What is expected.
In the listing below, find the line that contains "Task: Select the NUMERIC type badge" and the line that contains "Click the 获取验证码". Quote both and every line between them, exactly, and nothing more.

Supplied data.
· · · · ·

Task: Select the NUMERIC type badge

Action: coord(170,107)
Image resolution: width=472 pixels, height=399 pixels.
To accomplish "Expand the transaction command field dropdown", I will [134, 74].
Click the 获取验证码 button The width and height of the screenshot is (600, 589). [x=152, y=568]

· · · · ·

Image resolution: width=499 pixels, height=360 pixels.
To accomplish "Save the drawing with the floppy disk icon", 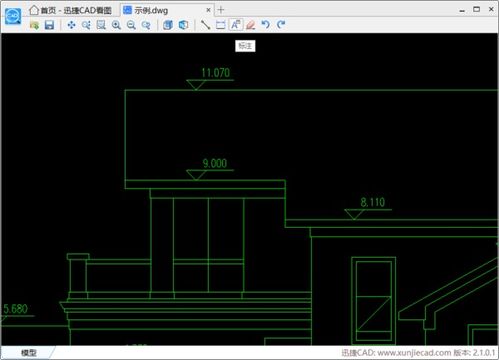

· · · · ·

Your solution.
Task: Select the NUMERIC type badge

Action: coord(170,107)
Image resolution: width=472 pixels, height=399 pixels.
To accomplish "Expand the transaction command field dropdown", I will [134, 74].
Click the 获取验证码 button The width and height of the screenshot is (600, 589). [x=152, y=568]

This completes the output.